Will it soon see an end to its curtailment era?
With China curtailing around 15% of its potential wind energy in 2015, a shiny solution is gaining fervent support: smart power generation (SPG).
SPG installations in Southern China could help the efficient absorption of variable wind energy transmitted from the north, argues Xiaoping Chen, GM, energy solutions and vice president at Wartsila, China.
Chen explains that the technology behind SPG is modular power based on internal combustions engines, allowing it to balance variable renewable energy by starting in less than one minute and reaching full load in less than five minutes.
He argues that plants will operate at high efficiency at any load and allow unlimited number of starts and stops with no impact on maintenance.
How will this help China manage its curtailment rate? Whilst variable renewable energy currently accounts for around 6% of total generation in China, experts reckon wind curtailment has become a significant issue. Total curtailed wind volume more than doubled to 33.9TWh in 2015 from 12.6TWh the previous year, notes Liutong Zhang, senior manager at The Lantau Group, Hong Kong.

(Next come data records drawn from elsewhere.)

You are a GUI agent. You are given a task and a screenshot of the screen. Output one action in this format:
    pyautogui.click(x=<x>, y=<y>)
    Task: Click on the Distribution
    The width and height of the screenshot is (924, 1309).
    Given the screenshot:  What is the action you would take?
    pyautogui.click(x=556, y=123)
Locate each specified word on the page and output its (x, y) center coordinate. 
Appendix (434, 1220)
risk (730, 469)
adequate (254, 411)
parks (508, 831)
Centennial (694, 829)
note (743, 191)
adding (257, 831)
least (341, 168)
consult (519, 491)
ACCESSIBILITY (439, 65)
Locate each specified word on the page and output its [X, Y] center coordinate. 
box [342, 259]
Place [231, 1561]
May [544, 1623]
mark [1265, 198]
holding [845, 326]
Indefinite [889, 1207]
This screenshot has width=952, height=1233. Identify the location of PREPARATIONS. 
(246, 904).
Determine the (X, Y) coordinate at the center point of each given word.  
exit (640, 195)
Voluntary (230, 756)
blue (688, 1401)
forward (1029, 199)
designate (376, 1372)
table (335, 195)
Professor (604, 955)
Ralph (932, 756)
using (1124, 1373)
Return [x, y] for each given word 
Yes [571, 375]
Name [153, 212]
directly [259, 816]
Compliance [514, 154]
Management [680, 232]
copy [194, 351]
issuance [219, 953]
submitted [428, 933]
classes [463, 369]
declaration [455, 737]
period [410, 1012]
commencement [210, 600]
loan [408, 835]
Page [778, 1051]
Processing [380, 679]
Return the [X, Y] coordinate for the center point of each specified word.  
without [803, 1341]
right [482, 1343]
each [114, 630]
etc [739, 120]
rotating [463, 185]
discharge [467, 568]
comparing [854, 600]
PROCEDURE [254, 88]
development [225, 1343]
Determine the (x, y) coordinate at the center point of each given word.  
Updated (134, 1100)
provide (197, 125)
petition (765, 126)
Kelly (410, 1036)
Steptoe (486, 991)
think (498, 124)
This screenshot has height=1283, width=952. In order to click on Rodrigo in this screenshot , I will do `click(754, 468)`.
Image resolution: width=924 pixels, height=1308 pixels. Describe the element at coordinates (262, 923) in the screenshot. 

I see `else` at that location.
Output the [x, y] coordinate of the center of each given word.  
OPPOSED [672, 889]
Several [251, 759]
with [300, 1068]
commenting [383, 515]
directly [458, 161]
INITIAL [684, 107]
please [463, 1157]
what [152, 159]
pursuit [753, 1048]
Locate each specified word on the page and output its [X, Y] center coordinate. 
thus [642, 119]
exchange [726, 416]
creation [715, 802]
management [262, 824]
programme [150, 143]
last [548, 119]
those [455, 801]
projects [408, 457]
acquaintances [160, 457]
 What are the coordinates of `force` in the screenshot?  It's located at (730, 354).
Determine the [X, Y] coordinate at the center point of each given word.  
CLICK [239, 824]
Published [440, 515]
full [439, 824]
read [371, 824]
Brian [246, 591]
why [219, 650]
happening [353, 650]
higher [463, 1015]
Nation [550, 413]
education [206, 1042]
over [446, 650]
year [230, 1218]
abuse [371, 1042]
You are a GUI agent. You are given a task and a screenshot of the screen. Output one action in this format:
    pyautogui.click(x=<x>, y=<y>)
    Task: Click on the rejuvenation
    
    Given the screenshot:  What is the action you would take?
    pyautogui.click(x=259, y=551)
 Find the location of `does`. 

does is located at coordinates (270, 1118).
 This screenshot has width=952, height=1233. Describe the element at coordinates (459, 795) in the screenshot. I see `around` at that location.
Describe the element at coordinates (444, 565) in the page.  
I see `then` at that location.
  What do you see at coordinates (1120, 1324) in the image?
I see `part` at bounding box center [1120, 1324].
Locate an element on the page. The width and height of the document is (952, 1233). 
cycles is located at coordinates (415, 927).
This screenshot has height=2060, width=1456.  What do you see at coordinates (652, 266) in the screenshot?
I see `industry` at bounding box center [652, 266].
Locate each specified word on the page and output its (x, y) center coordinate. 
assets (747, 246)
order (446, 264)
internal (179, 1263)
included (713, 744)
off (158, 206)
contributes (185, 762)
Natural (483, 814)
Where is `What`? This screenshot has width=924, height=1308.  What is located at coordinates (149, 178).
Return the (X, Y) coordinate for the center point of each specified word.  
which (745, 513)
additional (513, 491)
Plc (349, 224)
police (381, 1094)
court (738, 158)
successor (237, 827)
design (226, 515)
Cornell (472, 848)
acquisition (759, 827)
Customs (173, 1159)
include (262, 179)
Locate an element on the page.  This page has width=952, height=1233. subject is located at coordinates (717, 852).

Total curtailment amount in 2015 for wind and solar is equivalent to Singapore’s power consumption. “The causes of curtailment are manifold,”says Michael Davidson, a PhD candidate at the Massachusetts Institute of Technology, “High penetrations of wind in provinces far from load centres, inflexibility of the coal-heavy generation
mix, and institutional barriers owing to incomplete power deregulation.”
“China’s transition to a truly reliable and sustainable power system requires a new approach to incentive investment in flexible generation,” Chen says, insisting
that SPG will bring increased flexibility in the system and enable integration of larger shares of wind and solar energy.